‘It will cause systemic shocks’ — CPPE cautions CBN over planned discontinuation of FX sales to banks
The Centre for the Promotion of Private Enterprise (CPPE) says the Central Bank of Nigeria (CBN) should reconsider its stance on the termination of forex to the foreign exchange market.
Godwin Emefiele, CBN governor, had said the apex bank will stop the sale of foreign exchange to banks by the end of the year.
In a statement issued on Sunday, Muda Yusuf, CPPE chief executive officer, said there would be consequences if the decision is taken.
“The implication of this is that the CBN will stop its supply of forex to the foreign exchange market,” the statement reads.
“CPPE would like to caution that the apex bank should rigorously think through this proposition before implementation because of the likely systemic shocks, business disruptions, macroeconomic dislocations and weakening of investors confidence.
“A much deeper and robust I &E forex window should be in place before the CBN can contemplate a termination of its forex market interventions.”
Yusuf commended the effort of the apex bank on the RT200 programme as it would go a long way in affecting the economy tremendously if properly managed.
“The reality is that supply-side policies are even more critical and impactful than demand management interventions in the foreign exchange market. Over the last couple of years, the CBN has been fixated on managing the demand side of the foreign exchange market and the outcomes have been suboptimal,” Yusuf said.
He further highlighted the success factors that should be considered by the Bankers Committee, adding that for the initiative to succeed, there is a need to put certain things in place such as fixing structural constraints impeding non-oil exports, reviewing the pricing regime in the I&E window, giving exporters access to export proceeds, expanding the scope of forex supply strategies and allowing forex-generating MDAs to sell at the I&E window.
“Structural variables are not within the purview of the CBN or the Bankers Committee. The fiscal authorities have much bigger roles to play in fixing the structural constraints which have been impeding non-oil exports productivity and competitiveness for decades,” he added.

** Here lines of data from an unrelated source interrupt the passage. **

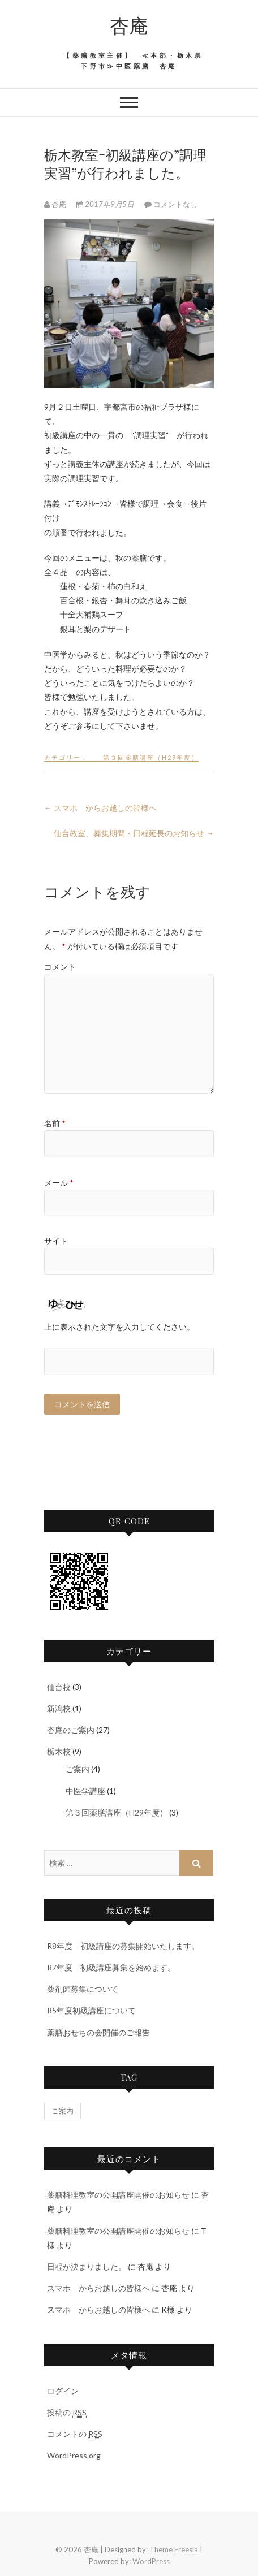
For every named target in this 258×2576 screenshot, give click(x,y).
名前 (55, 1123)
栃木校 (59, 1751)
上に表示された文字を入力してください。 (119, 1327)
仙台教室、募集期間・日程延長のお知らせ (134, 833)
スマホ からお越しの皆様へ (100, 807)
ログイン (63, 2391)
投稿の (67, 2413)
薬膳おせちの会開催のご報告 (98, 2032)
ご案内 (69, 1769)
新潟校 (59, 1708)
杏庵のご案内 (70, 1730)
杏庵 (129, 25)
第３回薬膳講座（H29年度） (143, 757)
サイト (56, 1241)
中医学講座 (77, 1791)
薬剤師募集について (82, 1989)
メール (59, 1182)
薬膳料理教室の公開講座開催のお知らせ (118, 2194)
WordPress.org (74, 2455)
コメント (60, 966)
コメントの (74, 2434)
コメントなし (175, 204)
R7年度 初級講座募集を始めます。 (111, 1967)
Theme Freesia (173, 2549)
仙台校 (59, 1687)
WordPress (151, 2561)
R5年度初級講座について (91, 2010)
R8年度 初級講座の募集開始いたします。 (123, 1946)
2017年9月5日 (106, 204)
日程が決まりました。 (86, 2266)
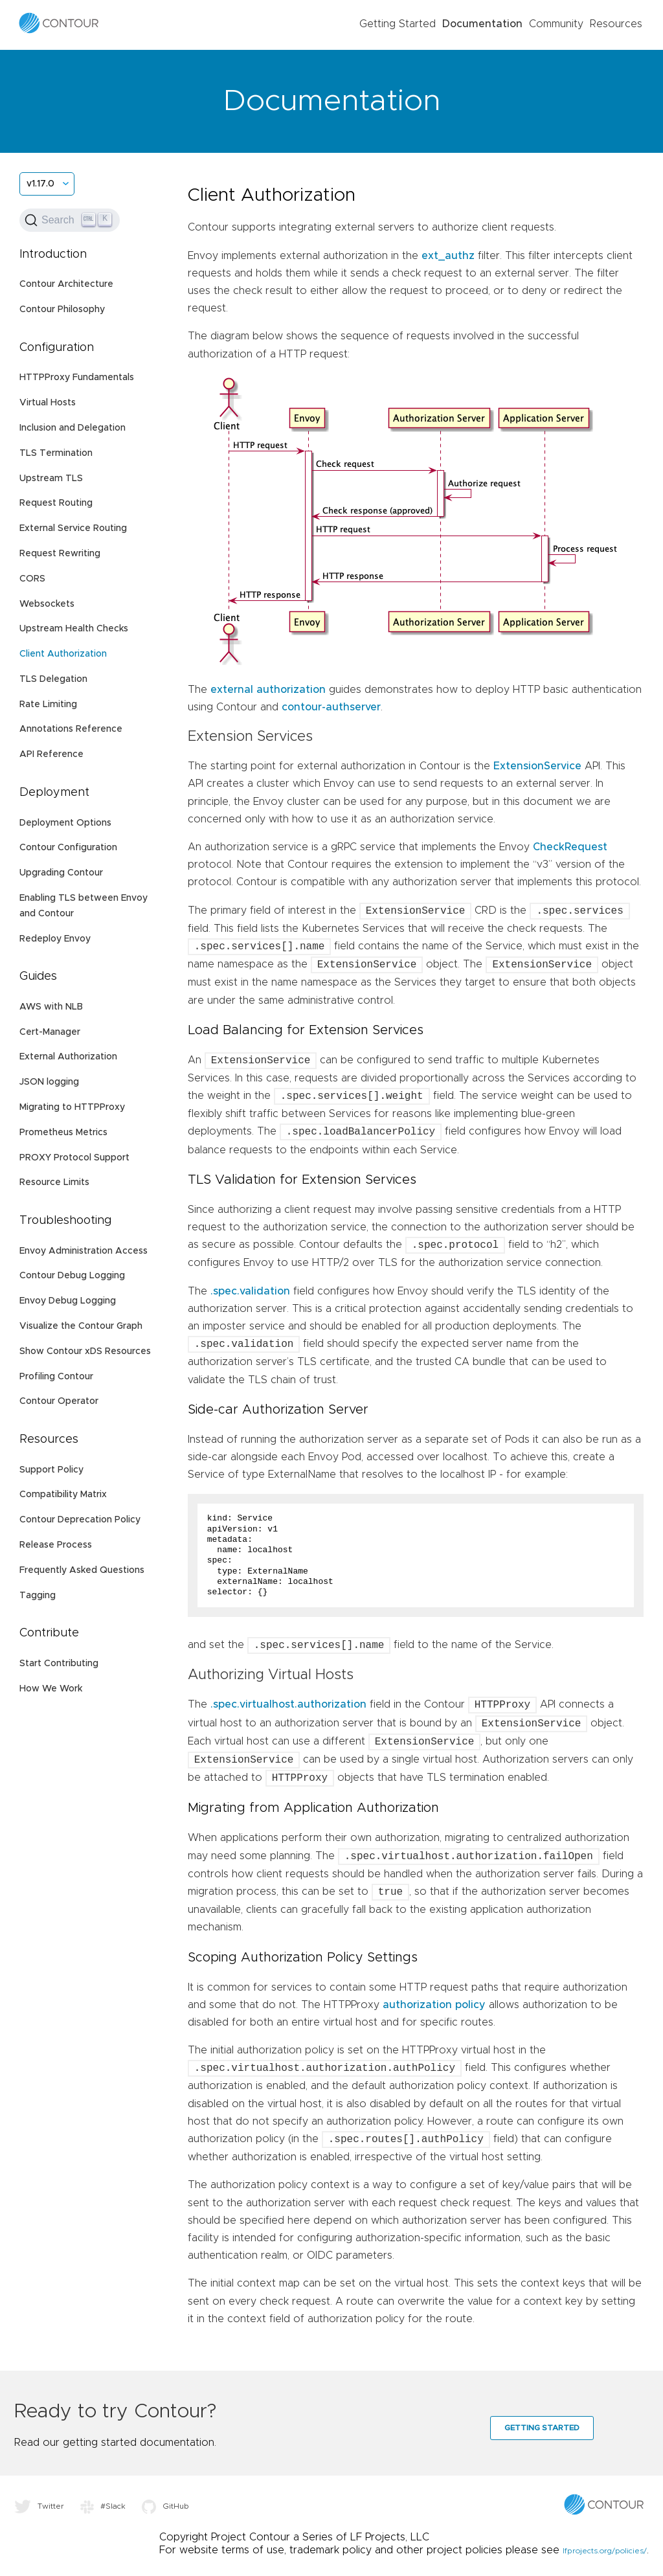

“Collaboration with fiscal authorities is a critical success factor for the realisation of the RT 200 outcomes. It is impossible to clap with one hand. Complementarity between the fiscal and monetary authorities is therefore imperative for the success of this scheme.
“The current pricing regime in the Importers and Exporters [I &E] window of the foreign exchange market is at variance with the objectives of the RT 200. It will be a major impediment to the achievement of the Race To $200 billion Export Proceeds Vision. Exporters are currently not encouraged to remit export proceeds at the current official rate of N416/$. It is a pricing regime that inherently penalizes exporters and it is a major demotivating factor to investment in the non-oil export sector.
“Therefore, the CBN should take urgent steps to ensure that the exchange rate regime in the I&E window is market reflective. The pricing regime should be flexible and reflect the demand and supply dynamics. This is the biggest incentive that the apex bank can give to the non-oil export sector. It will be more impactful than any rebate that the CBN could be contemplating.
“Exporters in the economy must be allowed unfettered access to their exports proceeds. The current policy regime on export proceeds is stifling, restrictive and repressive. It is inhibiting export initiatives, enterprise and growth.
“Regulations around export proceeds should be immediately relaxed in the spirit of the RT 200. Exporters must be able to sell their proceeds at a mutually agreed exchange rate to either the banks, importers or the BDCs as the case may be. The apex bank should institute a willing buyer-willing seller framework for export proceeds.
“CBN should expand the scope of its new foreign exchange supply strategies and incentives to cover other sources of foreign exchange inflows into the economy. Inflows from these sources should be completely liberalised through a market-driven I&E window. Current regulatory regime for inflows is obstructive and inhibiting.
“Foreign exchange generating MDAs should be encouraged to sell their Forex at the I&E window at a market reflective exchange rate. Some of these agencies include the Nigeria Ports Authority [NPA] and the Nigeria Maritime Administration and Safety Agency [NIMASA].”